## EXERCISE GOAL
From the web-scraping tutorial text below, set down the passage word for word, starting with the words "return records" and ending after "time.sleep(2)".

## PASSAGE
[Begin]

The two wait options carry the load here. ajax_wait tells the API to hold for asynchronous content to finish loading, and page_wait adds a fixed pause in milliseconds after load so late-rendering cards appear before capture. Five seconds is a reasonable start; raise it if items come back thin. The parse_cards helper then reads each div.item-card and maps the same four fields, so its output matches parse_items exactly. The text_of helper used here is defined in the full script below.

Step 5: Handle pagination and assemble the script

One page is rarely the whole dataset. Most AJAX listings paginate through a query parameter (here page), so you loop over page numbers, collect records from each, and stop when a page comes back empty. Wire that loop together with the fetch, parse, and export steps into one runnable script.

python
import csv
import json
import time
from crawlbase import CrawlingAPI
from bs4 import BeautifulSoup

api = CrawlingAPI({"token": "YOUR_CRAWLBASE_TOKEN"})
BASE = "https://example.com/api/items?limit=20&page="

def fetch_json(url):
    response = api.get(url)
    if response["headers"]["pc_status"] == "200":
        return json.loads(response["body"].decode("utf-8"))
    print(f"Request failed: {response['headers']['pc_status']}")
    return None

def text_of(node, selector):
    el = node.select_one(selector)
    return el.get_text(strip=True) if el else None

def parse_items(data):
    records = []
    for item in data.get("items", []):
        records.append({
            "name": item.get("name"),
            "price": item.get("price"),
            "category": item.get("category"),
            "link": item.get("url"),
        })
    return records

def collect_all(max_pages=5):
    all_records = []
    for page in range(1, max_pages + 1):
        data = fetch_json(f"{BASE}{page}")
        if not data:
            break
        records = parse_items(data)
        if not records:
            break
        all_records.extend(records)
        time.sleep(2)
    return all_records

def save_outputs(records):
    with open("items.json", "w") as f:
        json.dump(records, f, indent=2)
    if not records:
        return
    with open("items.csv", "w", newline="") as f:
        writer = csv.DictWriter(f, fieldnames=records[0].keys())

[End]

## GIVEN ENTRIES

[Begin]

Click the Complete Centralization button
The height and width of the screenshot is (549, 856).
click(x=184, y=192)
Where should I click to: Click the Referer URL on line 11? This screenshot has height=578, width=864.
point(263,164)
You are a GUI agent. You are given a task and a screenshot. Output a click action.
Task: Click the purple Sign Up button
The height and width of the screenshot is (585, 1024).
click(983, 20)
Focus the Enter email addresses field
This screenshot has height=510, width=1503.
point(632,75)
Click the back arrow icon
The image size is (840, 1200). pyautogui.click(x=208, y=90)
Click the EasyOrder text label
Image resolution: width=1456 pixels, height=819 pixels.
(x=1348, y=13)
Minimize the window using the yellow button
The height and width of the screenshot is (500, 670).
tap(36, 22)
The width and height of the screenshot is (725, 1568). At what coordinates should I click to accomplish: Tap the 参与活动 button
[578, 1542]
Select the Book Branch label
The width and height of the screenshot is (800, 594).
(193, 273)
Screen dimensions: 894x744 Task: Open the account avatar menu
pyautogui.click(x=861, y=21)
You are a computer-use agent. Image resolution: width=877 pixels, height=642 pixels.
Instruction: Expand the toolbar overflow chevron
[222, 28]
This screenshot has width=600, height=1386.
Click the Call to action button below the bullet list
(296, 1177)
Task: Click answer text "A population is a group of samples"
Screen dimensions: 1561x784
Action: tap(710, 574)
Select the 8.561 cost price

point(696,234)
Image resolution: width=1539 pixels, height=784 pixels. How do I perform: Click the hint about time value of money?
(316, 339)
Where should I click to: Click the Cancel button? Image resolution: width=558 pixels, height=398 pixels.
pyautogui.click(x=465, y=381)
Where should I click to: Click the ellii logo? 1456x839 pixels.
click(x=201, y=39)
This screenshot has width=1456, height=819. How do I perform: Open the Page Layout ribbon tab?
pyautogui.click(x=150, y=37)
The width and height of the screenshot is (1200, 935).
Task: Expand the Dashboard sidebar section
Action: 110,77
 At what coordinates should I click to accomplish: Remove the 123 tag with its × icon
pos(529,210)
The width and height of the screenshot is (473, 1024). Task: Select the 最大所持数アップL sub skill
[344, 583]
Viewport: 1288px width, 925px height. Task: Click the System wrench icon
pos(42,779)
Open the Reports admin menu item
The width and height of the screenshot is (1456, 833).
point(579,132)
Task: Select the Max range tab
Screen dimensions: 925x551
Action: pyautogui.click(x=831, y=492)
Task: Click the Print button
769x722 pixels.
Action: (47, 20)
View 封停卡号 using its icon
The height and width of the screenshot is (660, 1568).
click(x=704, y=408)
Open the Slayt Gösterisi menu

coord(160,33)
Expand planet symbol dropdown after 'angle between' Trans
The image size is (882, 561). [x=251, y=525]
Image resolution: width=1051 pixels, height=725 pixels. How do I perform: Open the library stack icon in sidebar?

[End]

## EXERCISE RESPONSE
return records

def collect_all(max_pages=5):
    all_records = []
    for page in range(1, max_pages + 1):
        data = fetch_json(f"{BASE}{page}")
        if not data:
            break
        records = parse_items(data)
        if not records:
            break
        all_records.extend(records)
        time.sleep(2)